A US federal jury has just found media companies Agence France-Presse and Getty Images guilty of wilful violation of the Copyright Act by lifting photos of the 2010 Haiti earthquake from the Twitter account of Haitian photojournalist Daniel Morel, and awarded him $1.2 million in damages. The case hinged on the question of actual wilful appropriation of the images, by copying and redistributing rather than just retweeting the independent content.

According to the Reuters article on the case, AFP picked Morel’s pictures out of the Twitter stream from another user account and passed them to Getty, which then redistributed them to clients. Some of the users of the photos, including the Washington Post, ABC, CBS and CNN, settled with Morel and his legal team out of court prior to today’s verdict – probably just as well, given that the jury finally decided to grant him the maximum possible amount of damages under the U.S. Copyright Act.

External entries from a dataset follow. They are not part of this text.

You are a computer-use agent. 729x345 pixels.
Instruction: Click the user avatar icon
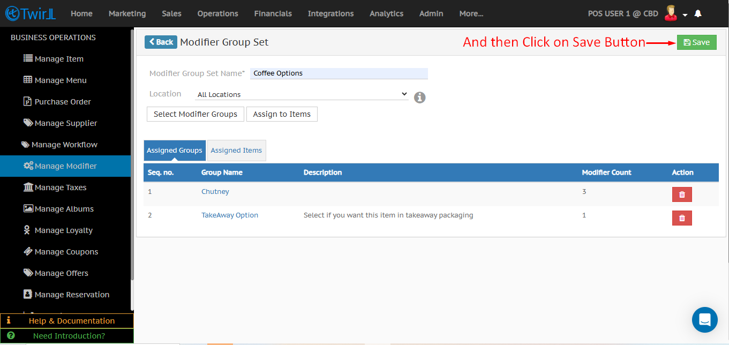click(x=670, y=13)
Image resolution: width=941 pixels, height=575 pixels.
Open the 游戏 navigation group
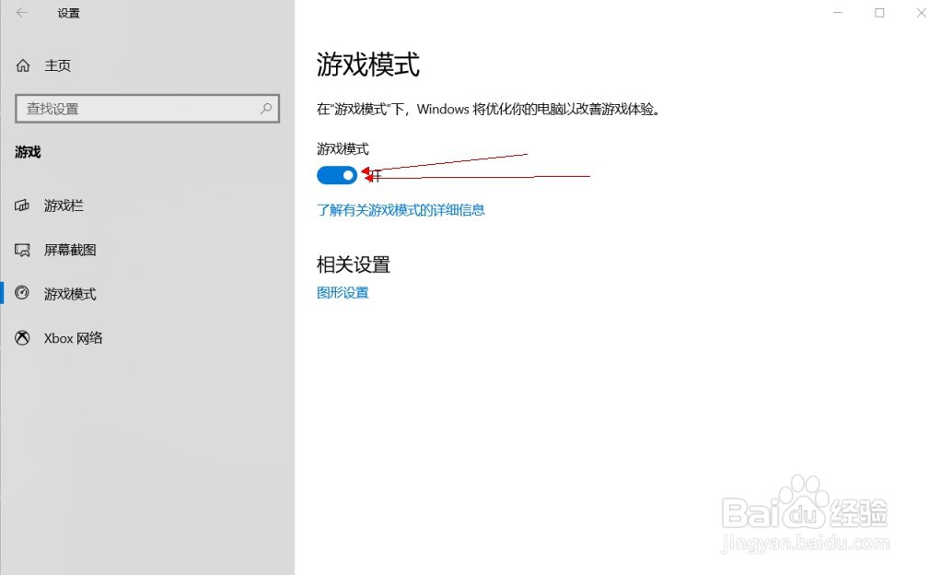(27, 152)
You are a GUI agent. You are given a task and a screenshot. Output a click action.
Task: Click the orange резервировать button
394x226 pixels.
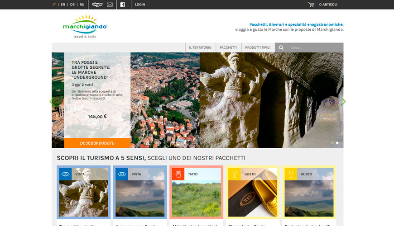coord(97,143)
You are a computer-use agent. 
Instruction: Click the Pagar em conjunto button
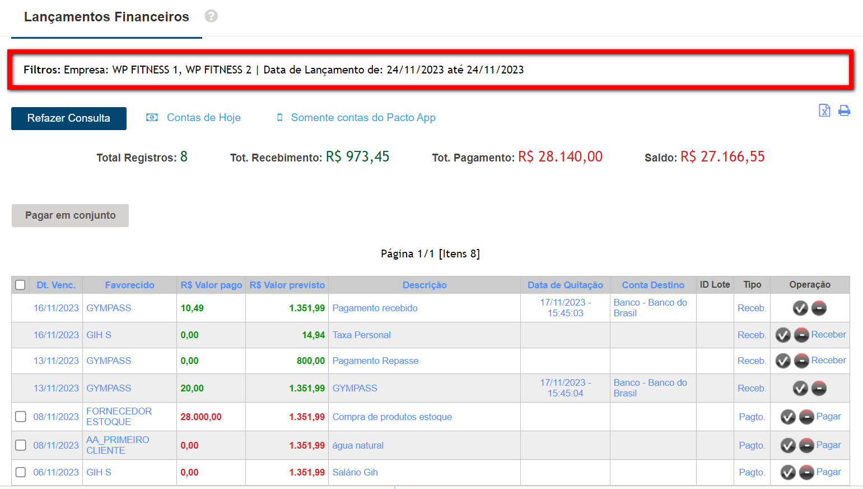point(70,215)
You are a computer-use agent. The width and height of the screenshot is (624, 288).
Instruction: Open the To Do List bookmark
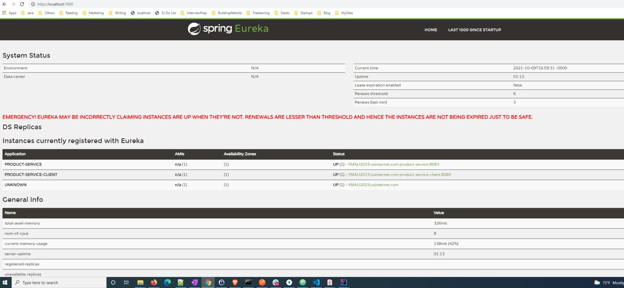tap(165, 13)
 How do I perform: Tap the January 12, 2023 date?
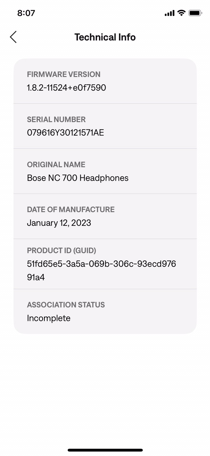pos(59,223)
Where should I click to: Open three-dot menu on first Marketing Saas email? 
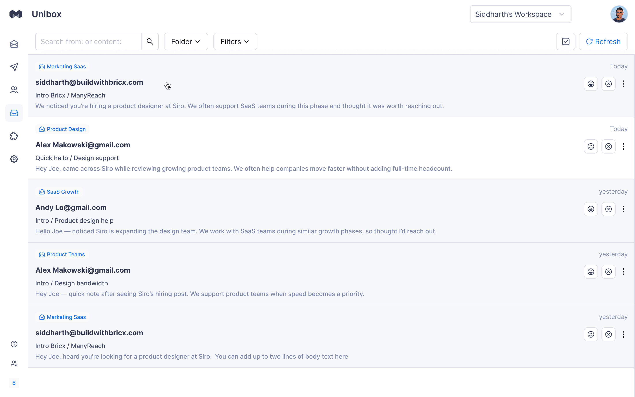tap(623, 84)
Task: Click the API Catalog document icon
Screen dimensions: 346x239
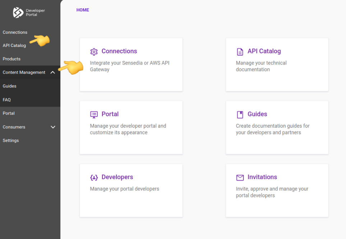Action: 240,51
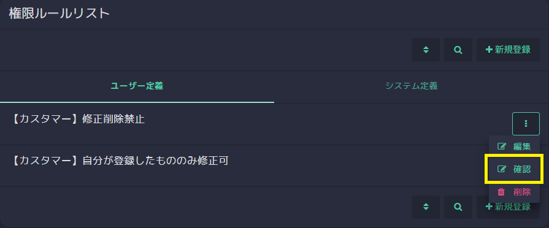This screenshot has width=549, height=228.
Task: Click the pencil icon beside 確認
Action: click(502, 169)
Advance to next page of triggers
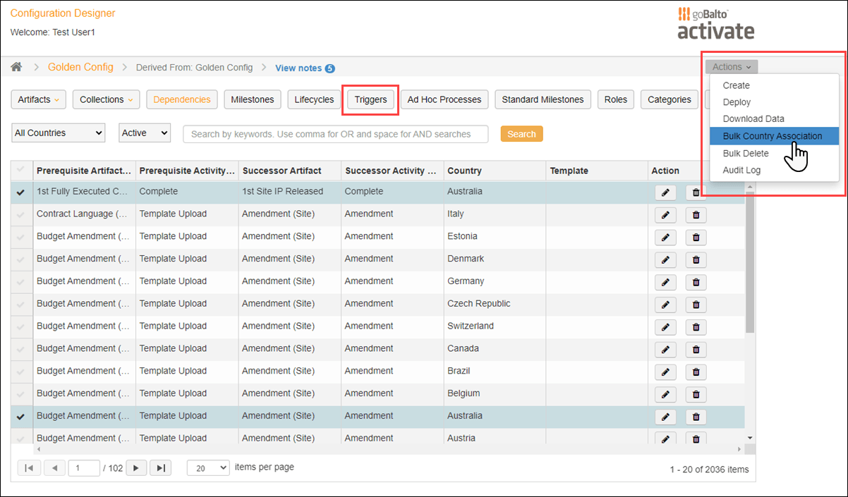This screenshot has height=497, width=848. point(135,467)
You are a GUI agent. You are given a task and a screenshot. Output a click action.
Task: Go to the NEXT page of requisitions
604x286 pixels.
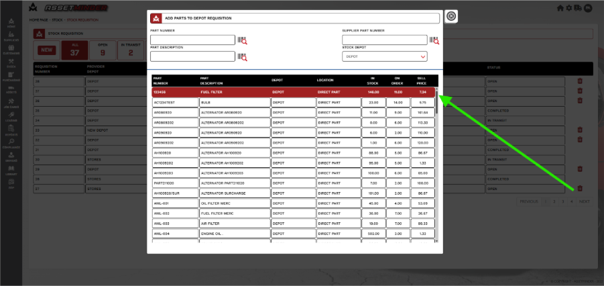click(585, 201)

Interestingly, it was AFP itself that filed the suit in the first place in 2010, according to the Reuters coverage, seeking a formal acknowledgment from Morel that it had not impinged on his copyrights. AFP also tried to argue in court that it had innocently used the photos by mistake, thinking they were for general distribution, as well as that Twitter’s terms of service allowed free use of the pictures. The court evidently didn’t agree. The presiding judge, District Judge Alison Nathan, ruled in January that AFP and Getty were liable: the jury simply had to reach a verdict on the appropriate damages – and what a verdict.

Twitter users, photographers, writers and independent creators of all kinds can breathe a little easier following this verdict: using social media does not mean that Big Media has a right to step in and turn a quick buck from your work. It also should reassure more conservative creatives that rights protection and authorial protection does seem to be making the transition to the new media era successfully, without big-stick DRM and other draconian measures. AFP and Getty, meanwhile, have little reason to be happy, but then they can’t wear their suit and eat it.